Looper is a crime story. More specifically, it paints a portrait of a killer and his criminal associates in the future Kansas of 2074, and it’s not a pretty picture. The portrait of young Joe (played by a prosthetically enhanced Joseph Gordon-Levitt) is not a flattering one. Its a life of killing, getting paid and partying with his sleazy peers which includes rampant drug use and not much else This is not a romanticized depiction of crime and killing, its a darker vision that seems closer to reality; grim, violently brutal and uncaring. This is a violent movie with horrifying implications along the way.
Looper is also an intelligent thought-provoking brand of time travel story that breaks the rules established by other films in this sub-genre like Time Cop and others that say two versions of the same person cannot coexist in the same place and time without disastrous and, or fatal results. Those rules do not apply here.
For those unfamiliar with the title, Looper is a 2012 American science fiction action film written and directed by Rian Johnson, and produced by Ram Bergman and James D. Stern. It stars Bruce Willis, Joseph Gordon-Levitt, and Emily Blunt. It revolves around “present-day” contract killers called “loopers” hired by criminal syndicates from the future to terminate victims that they send back through time.

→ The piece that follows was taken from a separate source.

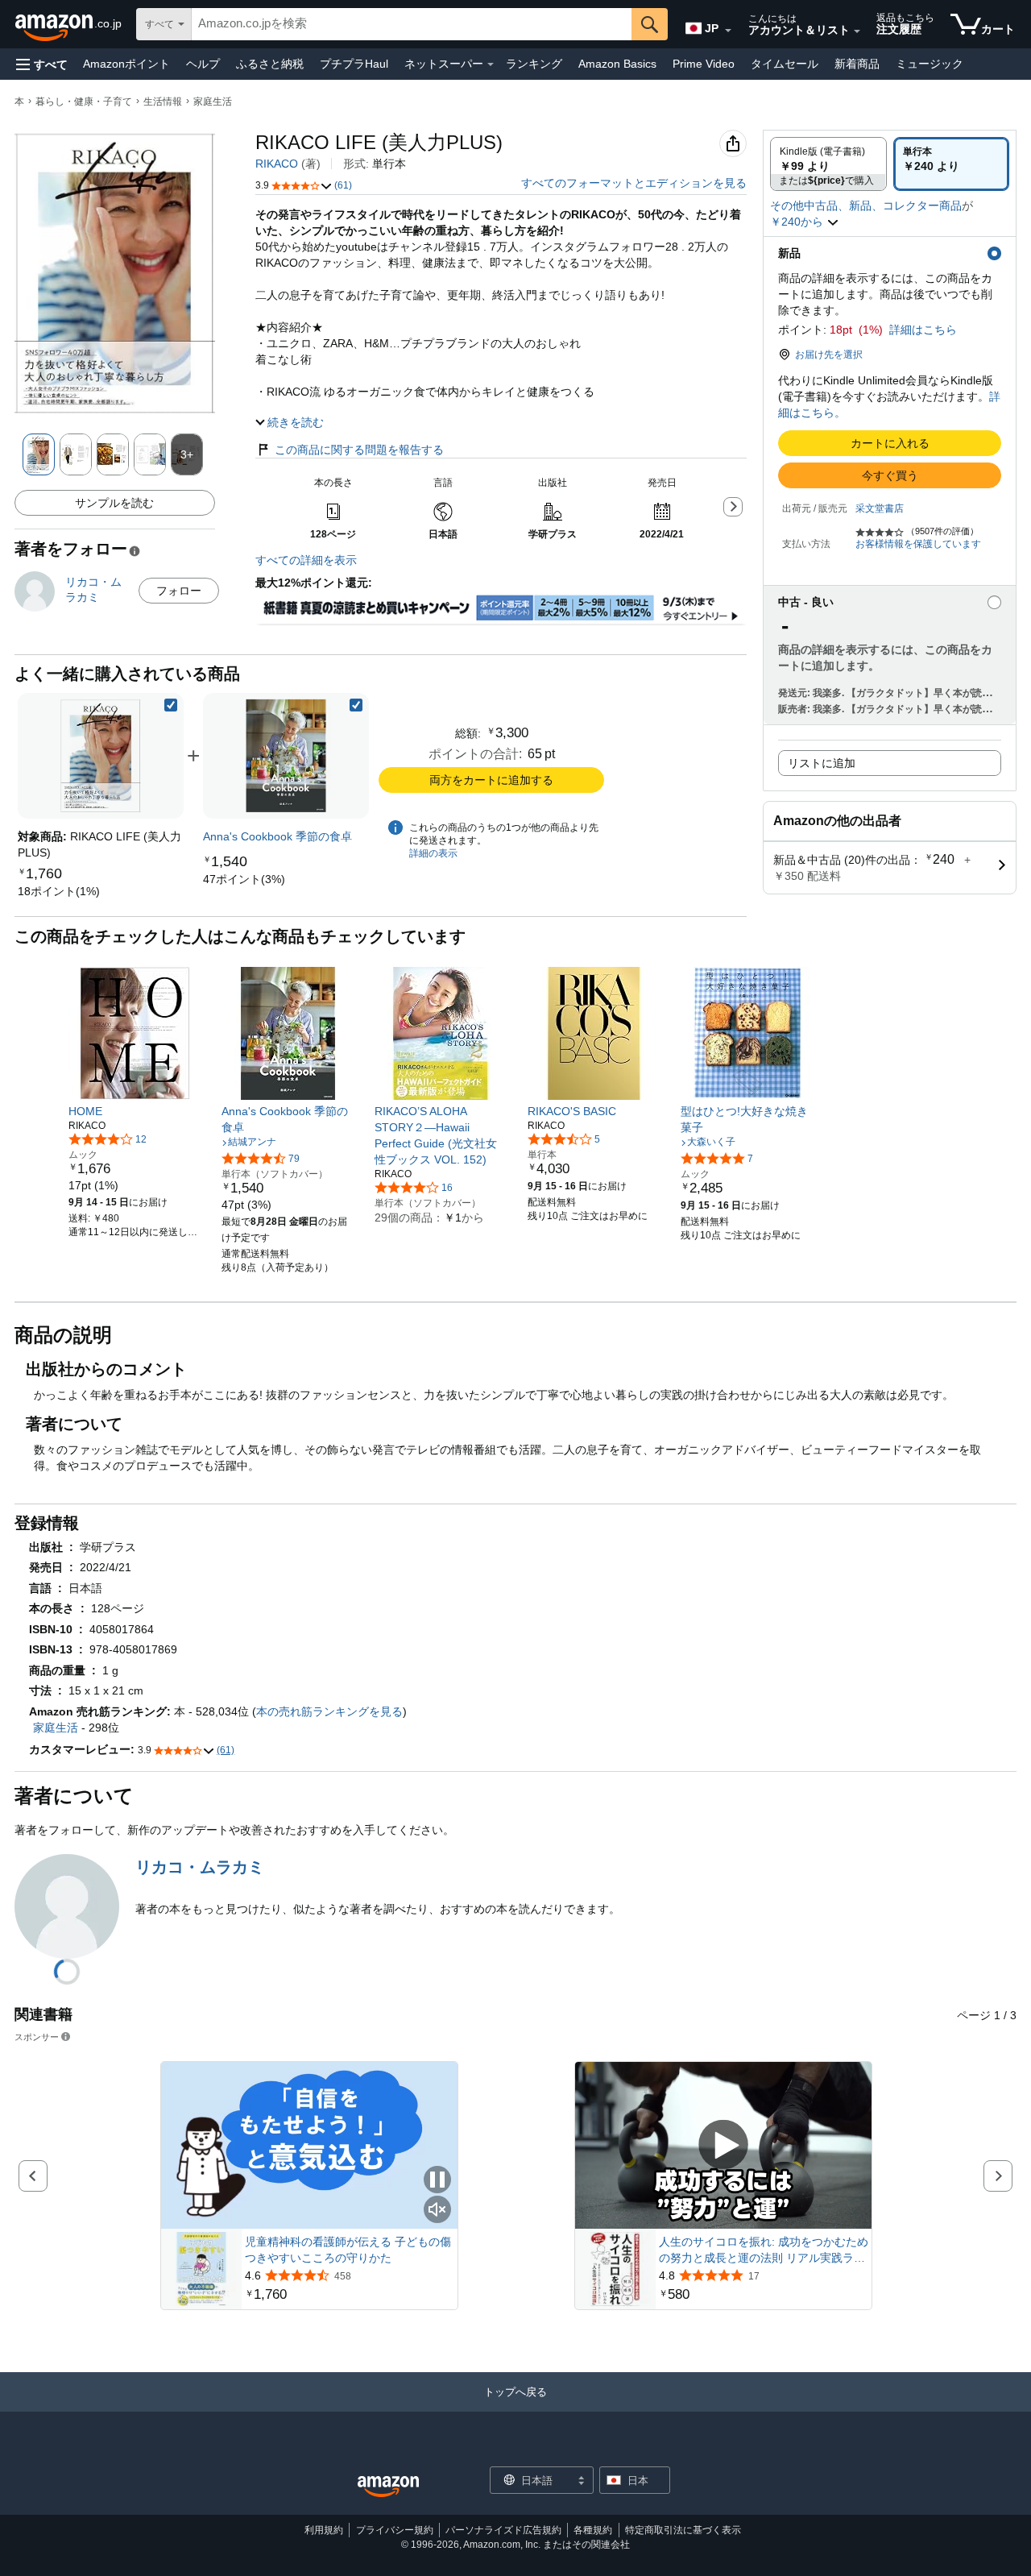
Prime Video (704, 63)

The film methodically goes about the business of introducing the viewer to Joe and his world and how things work in that grim existence for so long it seems that the whole point of the film is to introduce us to this dismal world and its inhabitants. That is until things get more complicated when the older version of Joe shows up and we learn what happens to the Joes in between being young and getting old and its a revelation. Old Joe (ably played by Bruce Willis using his usual assortment of action movie chops
This changes everything, and suddenly after introducing Old Joe, the narrative of the film not only changes course but introduces two entirely new protagonists in the form of a single mom and her son, and the story becomes not so much about the Joes, who get relegated to catalysts at this point, as it is about what happens when these two worlds collide.
The film’s plot comes down to a single moment in time that quietly underscores a message about choices we make regarding who and what we are, who we become, and what we want to be.